> [SOURCE EXCERPT]
····················

And so so he goes back, he retrieves the book
he keeps reading, and a tray who walks through the mirror.

Speaker 1 (01:11:35):
Now in the book, the three gates are a bit different.
I'll note Gate one is that if you're caught in
the gaze of the Sphinxes, you have to solve every
riddle in the world until you die. Gate two is
essentially the same, the test of the true self. But
then Gate three is a keyless gate that only opens
once you no longer have the desire to pass through.
But in the film, he basically comes finally to the

(01:11:56):
Southern Oracle, which is basically the same two sphinxes from before,
except now they're blue.

Speaker 3 (01:12:01):
Yes, it feels like maybe kind of a shortcut, but okay,
and the sphinxes tell him. When tray Who arrives, they
tell him, okay, here's the solution. Here's how to beat
the nothing. The Empress needs a new name. And to Trey,
who says, a new name, that's easy. I can give
her a new name if you want. I can pick
any name I want. But the Southern Oracles tell him, Nope,

(01:12:23):
you can't do it. In fact, no one from Fantasia
can do it. Only a human child can give her
this new name. And he is like, well, where can
I find a human And they say, you cannot find
one inside Fantasia. There are no humans here. You have
to look outside the world to find them.

····················

> [GIVEN RECORDS]
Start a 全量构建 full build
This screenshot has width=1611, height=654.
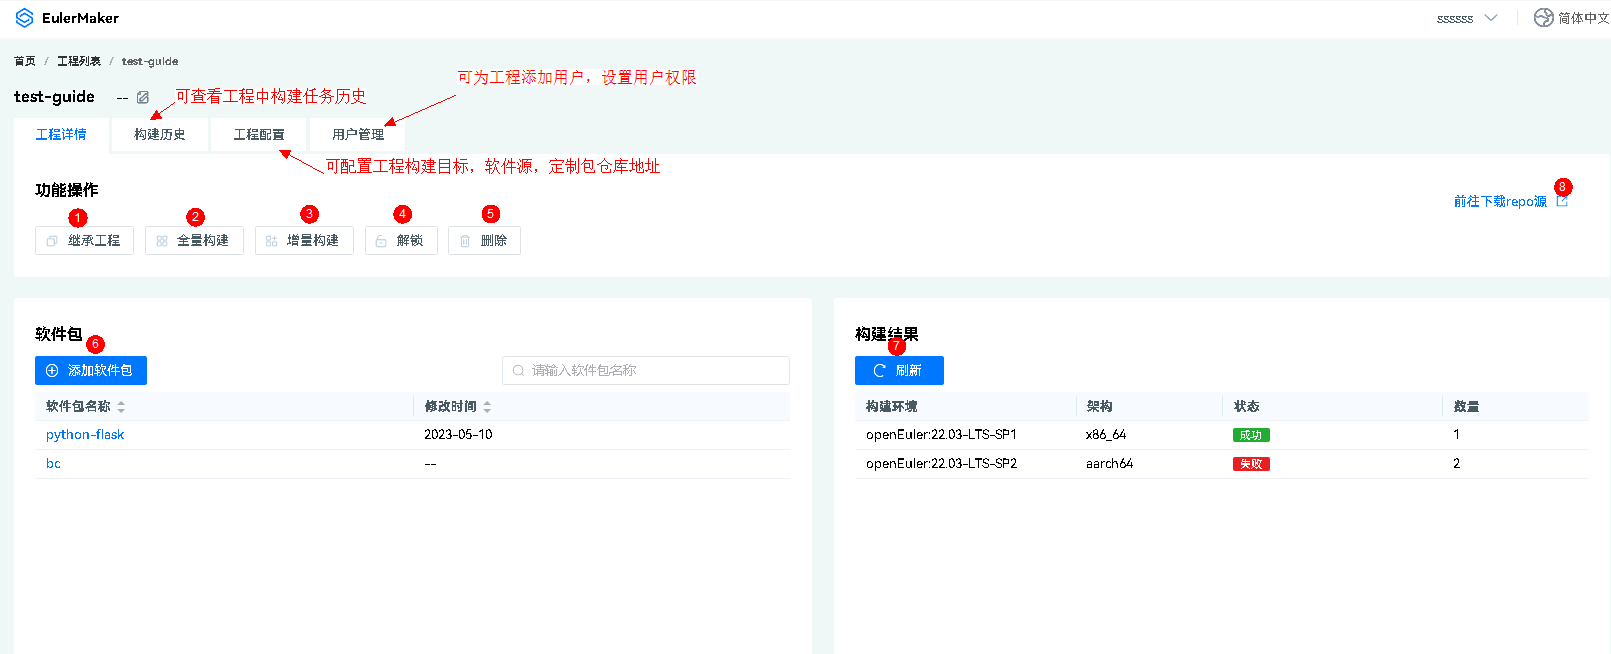(x=194, y=241)
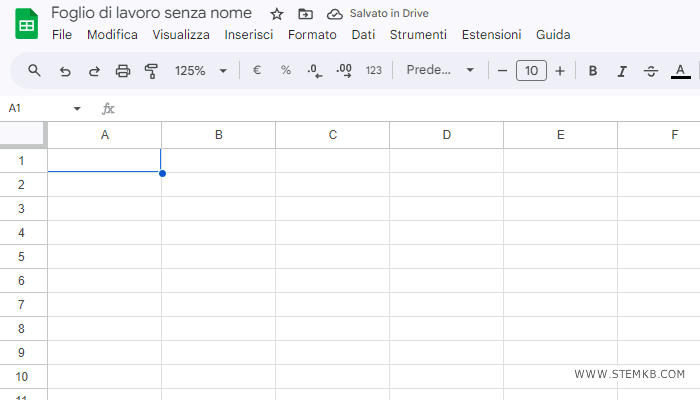Open the text color picker
This screenshot has width=700, height=400.
click(681, 71)

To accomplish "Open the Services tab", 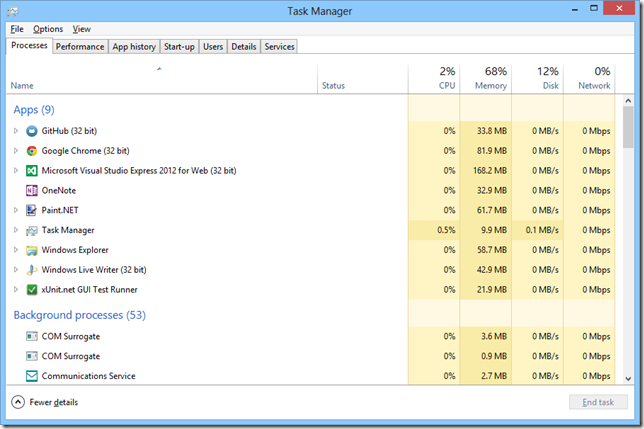I will [279, 46].
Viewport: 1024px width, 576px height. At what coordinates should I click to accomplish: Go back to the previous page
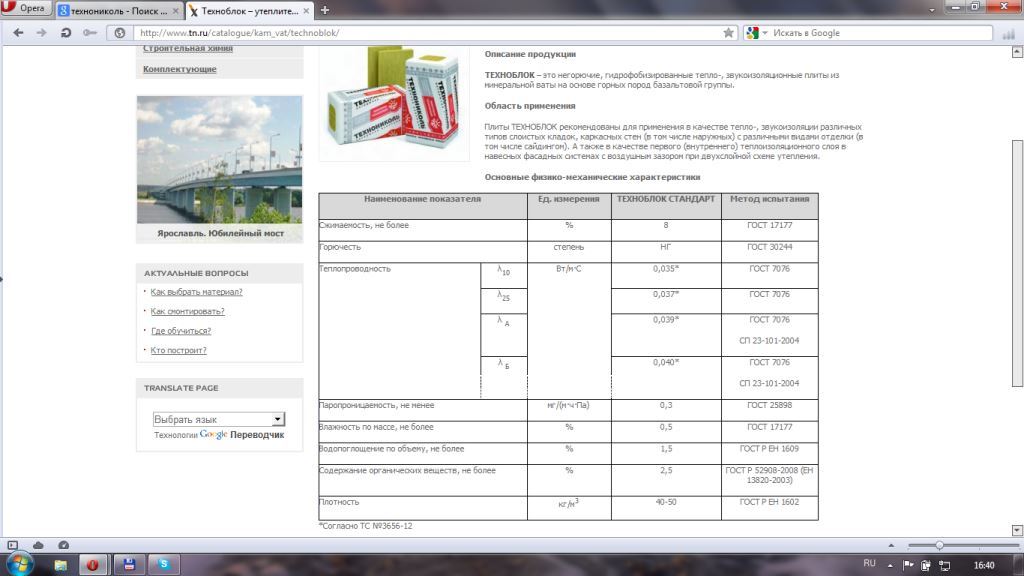click(17, 32)
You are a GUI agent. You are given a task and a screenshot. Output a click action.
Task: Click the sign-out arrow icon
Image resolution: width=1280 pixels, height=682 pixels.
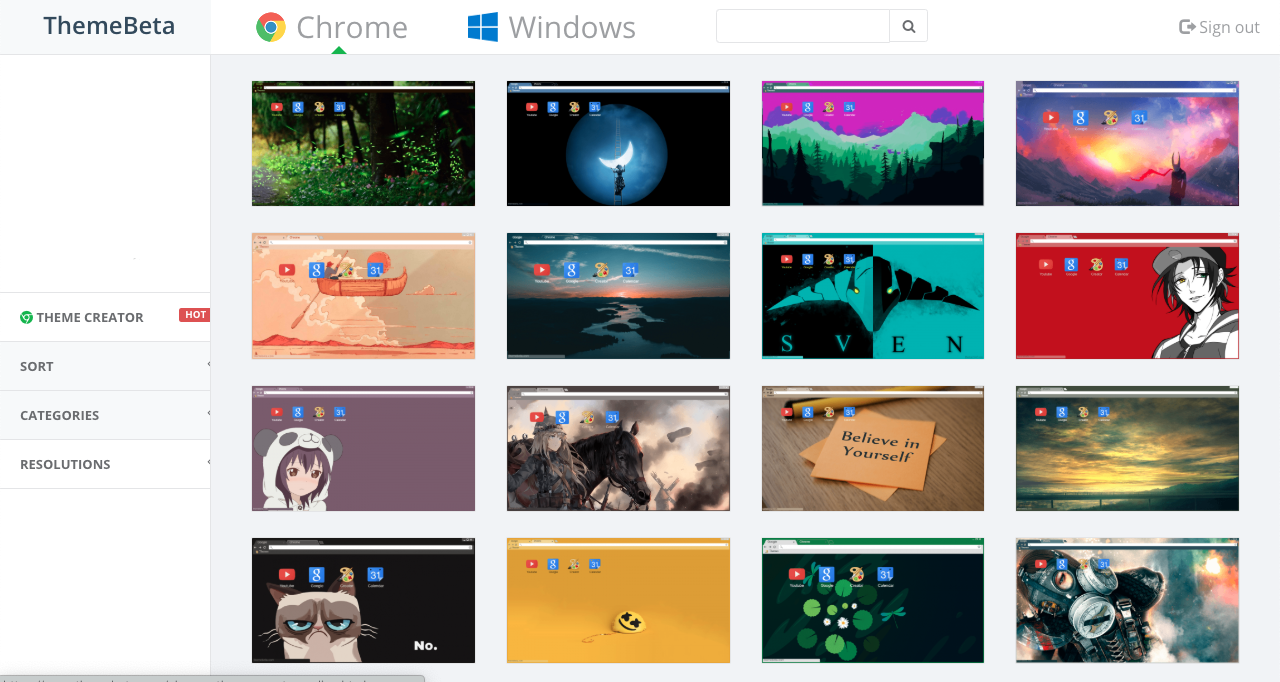(1187, 27)
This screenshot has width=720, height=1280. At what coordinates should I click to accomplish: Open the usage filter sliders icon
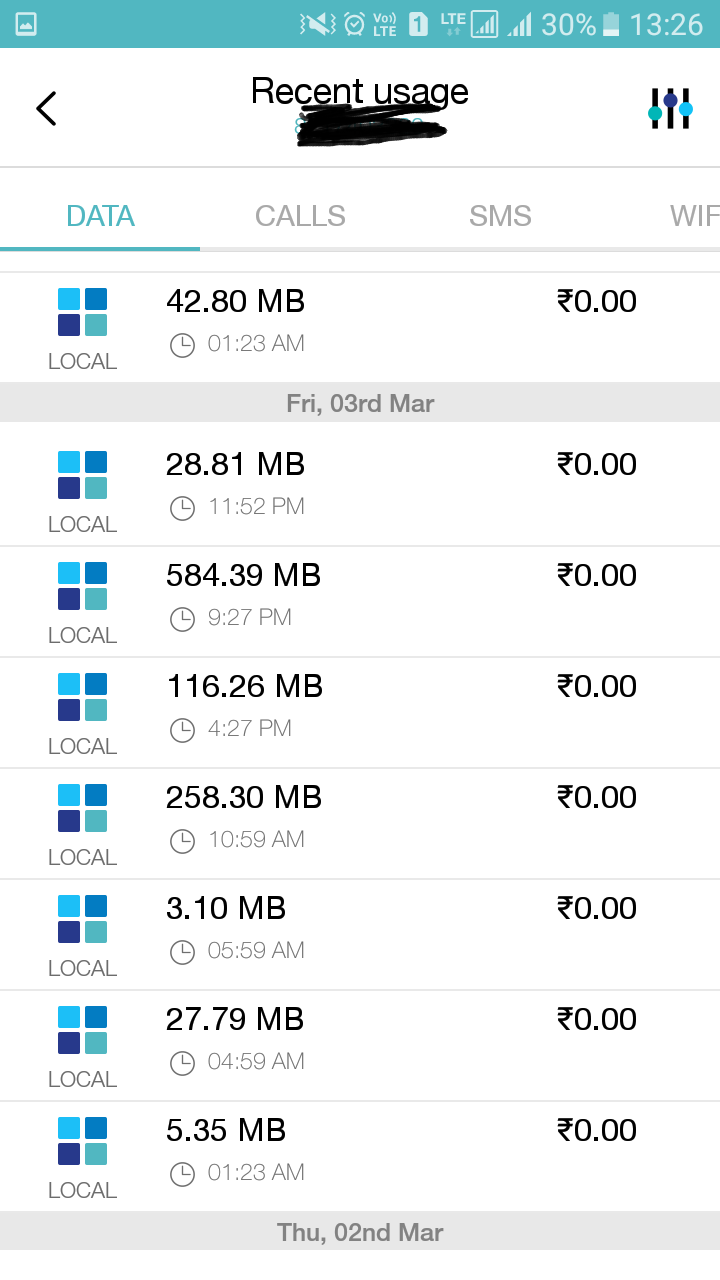click(x=669, y=108)
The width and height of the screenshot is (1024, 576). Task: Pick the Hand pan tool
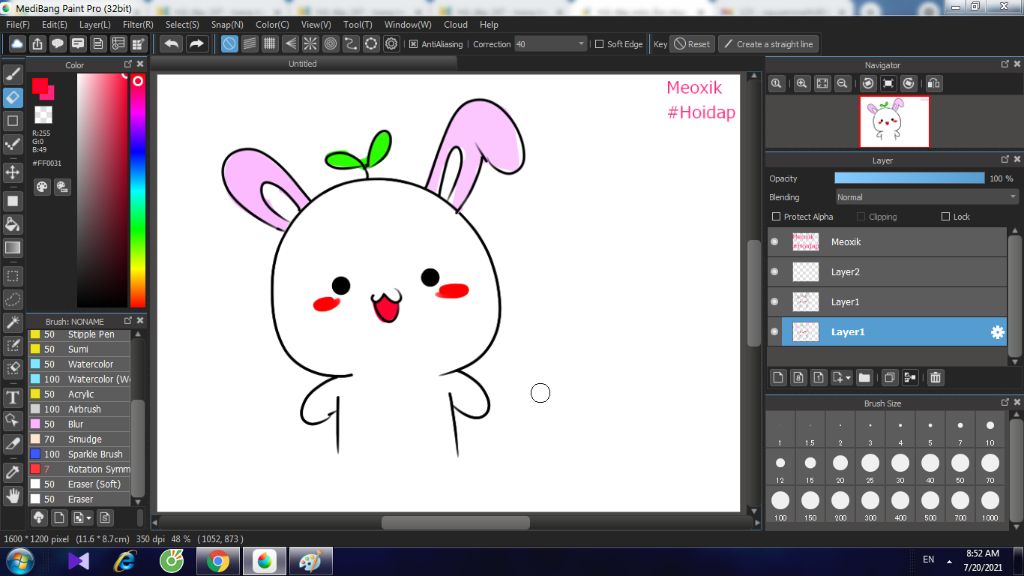(x=13, y=494)
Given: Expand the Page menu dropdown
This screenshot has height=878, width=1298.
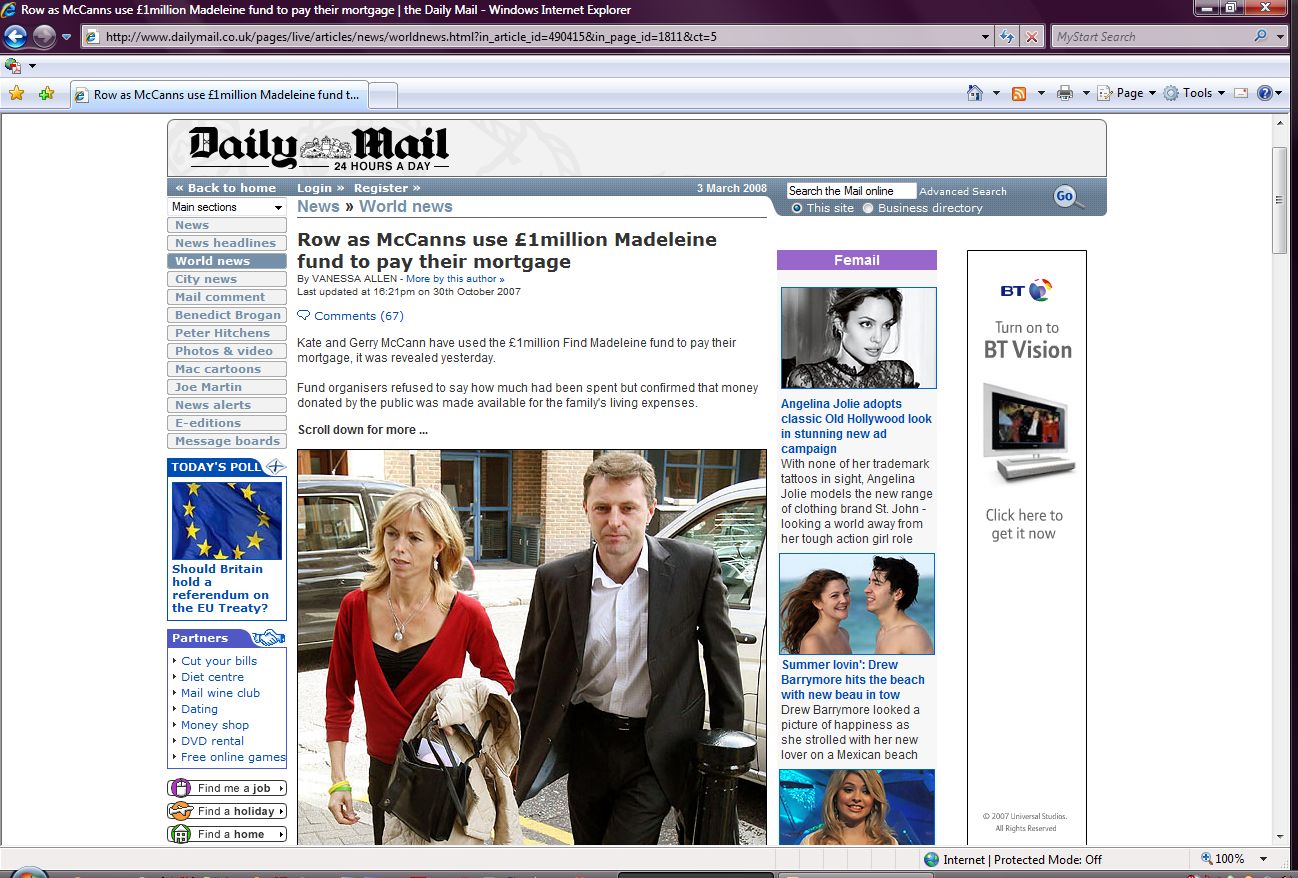Looking at the screenshot, I should pos(1130,93).
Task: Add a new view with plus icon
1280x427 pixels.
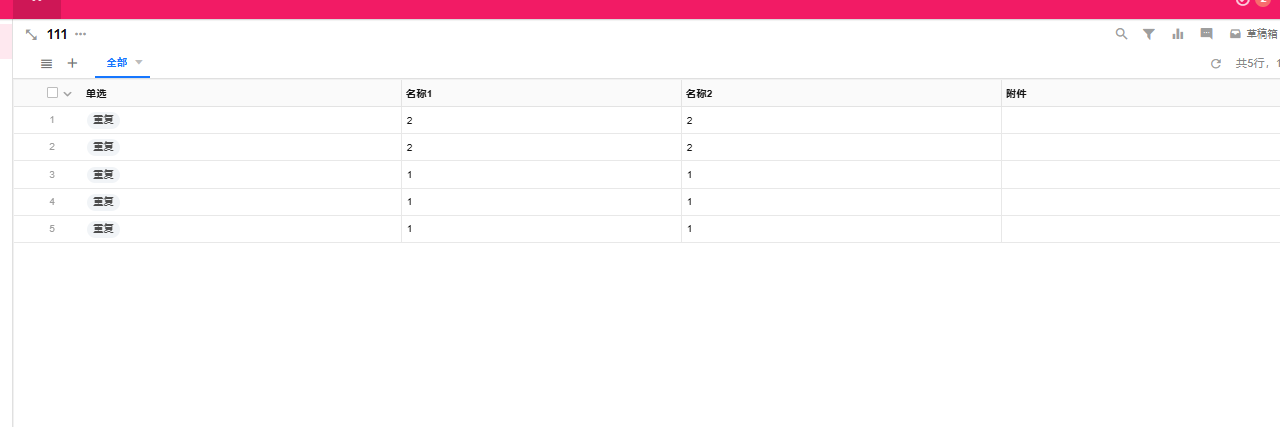Action: pos(72,63)
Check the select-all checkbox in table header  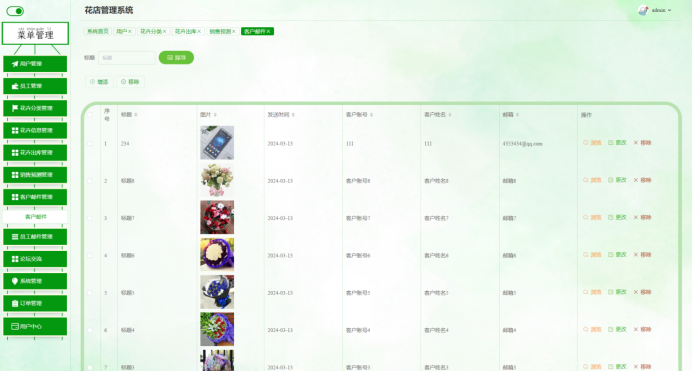(90, 115)
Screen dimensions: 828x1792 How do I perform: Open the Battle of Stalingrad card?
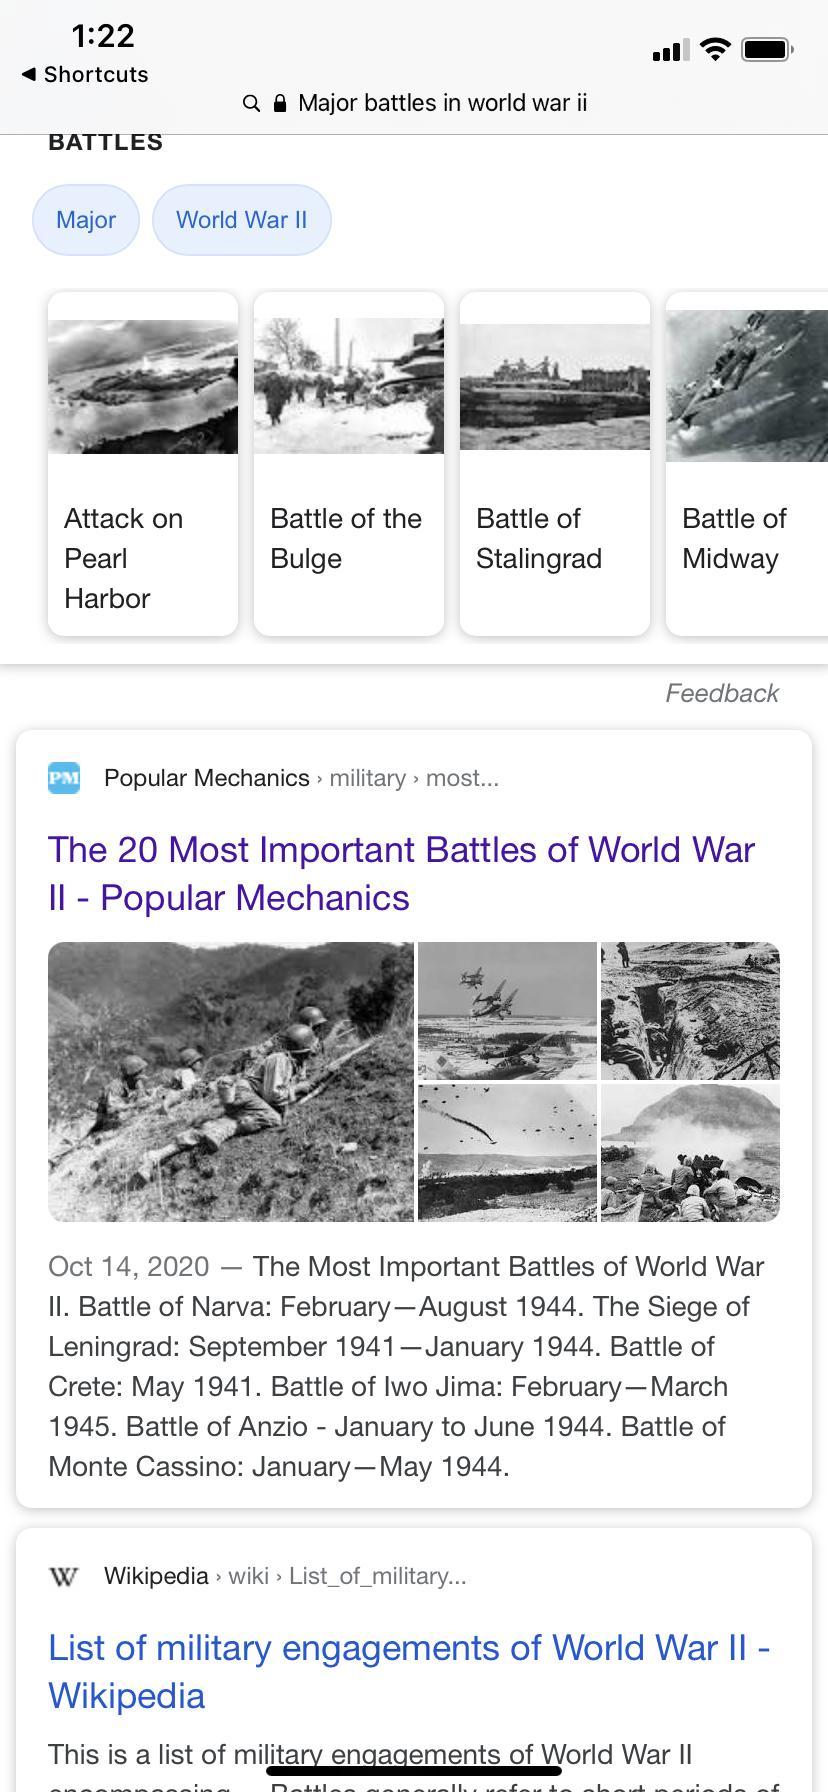tap(555, 464)
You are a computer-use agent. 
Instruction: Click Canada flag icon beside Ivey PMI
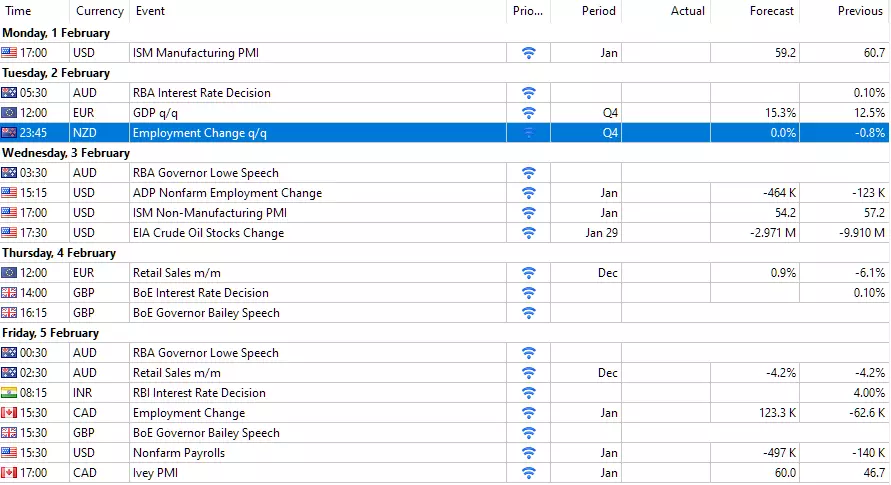(x=9, y=473)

····················

> [SET TASKS]
(a) Rewrite the paragraph of the Southern Oracle transcript that begins "you can't do it. In fact" as a shorter paragraph, keeping its main facts.
(b) Write a continuation of the Southern Oracle transcript, picking up right after its final sentence.

> [WRITTEN RESPONSES]
(a) No one from Fantasia can give the Empress her new name; only a human child can. Because there are no humans in Fantasia, he has to look outside that world to find one.

(b)
Speaker 1 (01:12:43):
Yeah, everyone in Fantasia is a dream, is a creation
of the imagination, and a dream cannot itself dream.

Speaker 3 (01:12:50):
So he's got to get outside somehow to find one.
But then the Sphinxes are crumbling. They tell him he's
got a hurry, you know, we don't know how long
we can withstand the Nothing. And here we're on to
the next adventure. So a tray You and Falcore are
flying through the clouds. They fly over many landscapes, mountaintops, deserts,
and they're looking for the boundaries of Fantasia, though neither
one of them knows where that boundary lies. And this

(01:13:13):
scene I thought was kind of interesting because suddenly it's
right after this dire scene where we learn about how
close the Nothing is to destroying all, but then we
go straight to flying around and there's this sense of exhilaration.
There's laughter. A tray You and Falcore are both laughing.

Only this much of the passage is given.